Chickamauga Dam project locks up: Material ready for new lock but money short for $693 million project

photo Mike Arles, quality assurance representative on the Chickamauga Lock Replacement Project, checks one of the pre-cast concrete sections of an approach wall beam Jan. 31 at Watts Bar Dam near Decatur, Tenn. The beams are being assembled and stored at Watts Bar for placement in the Chickamauga Lock Replacement Project when required for construction.

Existing lockOpened: 1940Size: 60 feet wide, 360 feet longBuilder: TVAProblem: "Concrete growth" is crumbling lock wallsStatus: Operational for one barge at a timeThe new lockEstimated cost: $693 millionSpent so far: $183 million since work began in 2006Builder: Army Corps of EngineersSize: 110 feet wide, 600 feet longStatus: Could be completed in five years, once money is available

Two years after the money ran out on a new lock for the Chickamauga Dam, key components for the new and bigger lock are still being delivered for the Chattanooga project with funds from the 2009 federal stimulus package.

Barges recently delivered 126 precast concrete sections that will form the walls of the new Chickamauga lock, provided that Congress finds a way to find another $510 million to complete the stalled project.

The U.S. Army Corps of Engineers, the federal agency that is building the new lock, said the concrete sections will be disassembled for storage at a TVA site on Watts Bar lake. C. J. Mahan Construction Co., one of three major contractors awarded work as part of $52 million provided to the Chickamauga Lock from the federal stimulus bill, will soon complete its phase of the $693 million project, officials said Friday.

"When assembly of the approach wall beams is complete, they will be stored at Watts Bar and the Chickamauga Lock Replacement Project will be placed in a mothball status until funding becomes available to continue construction," Jason L. Foust, project engineer, said in a statement.

Resuming construction of the new lock may take a while since the cost of the lock project has grown along with the fiscal constraints on Corps inland waterway projects.

When the new lock at Chickamauga was originally designed a decade ago, it was projected to cost only about half the current estimate. But with funding delayed and material costs increased, the Corps has raised its completion estimate.
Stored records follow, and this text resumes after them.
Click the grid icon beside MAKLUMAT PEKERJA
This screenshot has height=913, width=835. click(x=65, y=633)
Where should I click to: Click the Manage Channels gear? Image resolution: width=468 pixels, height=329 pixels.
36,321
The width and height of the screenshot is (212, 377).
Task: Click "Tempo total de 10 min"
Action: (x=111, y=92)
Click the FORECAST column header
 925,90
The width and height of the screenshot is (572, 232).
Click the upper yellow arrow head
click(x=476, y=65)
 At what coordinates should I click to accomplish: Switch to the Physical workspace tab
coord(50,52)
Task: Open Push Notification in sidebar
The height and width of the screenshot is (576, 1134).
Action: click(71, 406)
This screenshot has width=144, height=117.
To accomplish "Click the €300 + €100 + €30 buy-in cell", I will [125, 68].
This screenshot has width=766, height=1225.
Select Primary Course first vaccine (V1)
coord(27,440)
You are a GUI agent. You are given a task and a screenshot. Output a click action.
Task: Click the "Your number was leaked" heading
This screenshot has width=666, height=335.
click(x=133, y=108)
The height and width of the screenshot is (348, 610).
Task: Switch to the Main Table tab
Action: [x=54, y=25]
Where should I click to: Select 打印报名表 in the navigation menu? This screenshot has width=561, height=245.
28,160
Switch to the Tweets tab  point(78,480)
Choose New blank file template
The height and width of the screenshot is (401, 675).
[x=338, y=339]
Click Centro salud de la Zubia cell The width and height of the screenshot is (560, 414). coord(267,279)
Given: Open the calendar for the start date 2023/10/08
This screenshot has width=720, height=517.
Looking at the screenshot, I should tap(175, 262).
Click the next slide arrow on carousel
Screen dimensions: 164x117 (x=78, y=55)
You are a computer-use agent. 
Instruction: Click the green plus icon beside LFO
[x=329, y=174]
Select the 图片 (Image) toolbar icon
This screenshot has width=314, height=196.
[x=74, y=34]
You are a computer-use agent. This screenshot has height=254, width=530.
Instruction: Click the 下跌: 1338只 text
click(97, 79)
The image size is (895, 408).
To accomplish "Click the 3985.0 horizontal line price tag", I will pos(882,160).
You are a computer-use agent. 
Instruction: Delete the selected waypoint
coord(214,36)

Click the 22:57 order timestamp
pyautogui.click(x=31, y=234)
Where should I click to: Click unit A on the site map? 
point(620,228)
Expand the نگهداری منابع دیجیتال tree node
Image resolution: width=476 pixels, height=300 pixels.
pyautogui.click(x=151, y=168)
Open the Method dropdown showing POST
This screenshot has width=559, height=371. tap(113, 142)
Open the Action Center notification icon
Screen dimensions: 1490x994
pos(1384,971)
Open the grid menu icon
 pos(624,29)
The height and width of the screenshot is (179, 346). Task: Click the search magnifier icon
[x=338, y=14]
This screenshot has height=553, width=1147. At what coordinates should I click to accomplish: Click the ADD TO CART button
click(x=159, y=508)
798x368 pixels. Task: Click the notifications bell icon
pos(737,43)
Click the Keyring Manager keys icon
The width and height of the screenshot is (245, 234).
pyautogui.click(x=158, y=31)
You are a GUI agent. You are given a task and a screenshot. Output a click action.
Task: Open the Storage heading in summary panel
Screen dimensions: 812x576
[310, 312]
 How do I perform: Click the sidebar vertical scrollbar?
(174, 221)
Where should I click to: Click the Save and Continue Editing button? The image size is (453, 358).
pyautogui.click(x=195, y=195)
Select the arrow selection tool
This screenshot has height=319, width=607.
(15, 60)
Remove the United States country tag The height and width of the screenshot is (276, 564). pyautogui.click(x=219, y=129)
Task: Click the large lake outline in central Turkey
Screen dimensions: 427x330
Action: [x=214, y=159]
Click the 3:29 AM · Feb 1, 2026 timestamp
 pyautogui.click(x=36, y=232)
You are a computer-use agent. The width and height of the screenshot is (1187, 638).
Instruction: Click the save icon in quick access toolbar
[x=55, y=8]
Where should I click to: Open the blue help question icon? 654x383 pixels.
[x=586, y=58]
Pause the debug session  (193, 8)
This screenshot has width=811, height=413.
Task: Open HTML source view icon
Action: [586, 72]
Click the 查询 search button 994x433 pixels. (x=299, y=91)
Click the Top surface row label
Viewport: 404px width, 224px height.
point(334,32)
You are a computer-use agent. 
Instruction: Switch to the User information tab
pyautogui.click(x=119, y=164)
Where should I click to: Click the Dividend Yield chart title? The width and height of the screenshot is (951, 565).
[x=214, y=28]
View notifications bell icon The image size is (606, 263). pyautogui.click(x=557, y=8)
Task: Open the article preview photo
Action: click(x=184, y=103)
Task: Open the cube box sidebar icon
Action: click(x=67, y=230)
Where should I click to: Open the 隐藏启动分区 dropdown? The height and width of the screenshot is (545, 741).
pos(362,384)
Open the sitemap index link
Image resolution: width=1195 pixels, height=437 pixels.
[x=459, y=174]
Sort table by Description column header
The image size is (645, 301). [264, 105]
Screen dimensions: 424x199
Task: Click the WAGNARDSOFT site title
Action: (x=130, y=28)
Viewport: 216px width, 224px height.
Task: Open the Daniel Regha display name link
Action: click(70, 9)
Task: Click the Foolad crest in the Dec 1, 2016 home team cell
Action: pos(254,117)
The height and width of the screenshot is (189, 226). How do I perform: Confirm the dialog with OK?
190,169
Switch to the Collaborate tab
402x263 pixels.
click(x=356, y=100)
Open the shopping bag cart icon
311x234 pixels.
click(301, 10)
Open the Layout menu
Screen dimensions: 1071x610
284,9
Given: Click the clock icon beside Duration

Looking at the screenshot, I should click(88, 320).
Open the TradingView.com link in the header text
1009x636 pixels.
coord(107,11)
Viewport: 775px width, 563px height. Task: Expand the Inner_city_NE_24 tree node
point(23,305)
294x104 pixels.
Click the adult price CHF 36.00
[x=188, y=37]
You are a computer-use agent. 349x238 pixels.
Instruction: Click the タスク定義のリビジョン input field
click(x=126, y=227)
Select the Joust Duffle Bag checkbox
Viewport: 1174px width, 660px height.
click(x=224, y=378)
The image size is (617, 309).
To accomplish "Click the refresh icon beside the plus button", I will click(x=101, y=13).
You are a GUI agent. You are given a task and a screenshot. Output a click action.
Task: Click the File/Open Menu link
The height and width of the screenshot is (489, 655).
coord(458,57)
Cost overruns on other Corps projects, combined with declining fuel tax collections during the Great Recession, have left the Corps' Inland Waterways Trust Fund without enough money to complete any of its projects other than the Olmsted dam and lock project on the Ohio River.

The existing Chickamauga Lock, which TVA built and opened in 1940, is suffering from "concrete growth" due to a chemical reaction in its rock aggregate with the river water. The crumbling lock walls in the existing lock chamber could render the lock unsafe within the next decade.

Jamie G. James, the project manager for the new Chickamauga Lock at the U.S. Army Corps of Engineers' district office in Nashville, said Friday that the new lock could be finished in five or six years -- once funded resumes for the project.

The value of having a lock at Chickamauga was demonstrated by the shipment of the very parts that will help shape the new and bigger lock. During January, barges carried 12,600 tons of precast concrete sections from where they were made in Melbourne, Ky., down along the Tennessee River through the Chickamauga Lock.

"This is an excellent example of the value of our navigable inland waterways in transporting heavy, bulky cargo," James said.

The Inland Waterways Trust Fund has not had any significant amount of funds to put toward the Chickamauga Lock in more than five years. The $787 billion stimulus package approved by Congress in early 2009 provided $52 million for the new Chickamauga Lock to keep the project moving ahead. Miter gates, culvert valves and culvert bulk heads, were fabricated in Birmingham, Ala., under another stimulus-funded contract. That equipment is now stored at another TVA facility in Muscle Shoals, Ala., awaiting funding for contractors to build the rest of the new lock.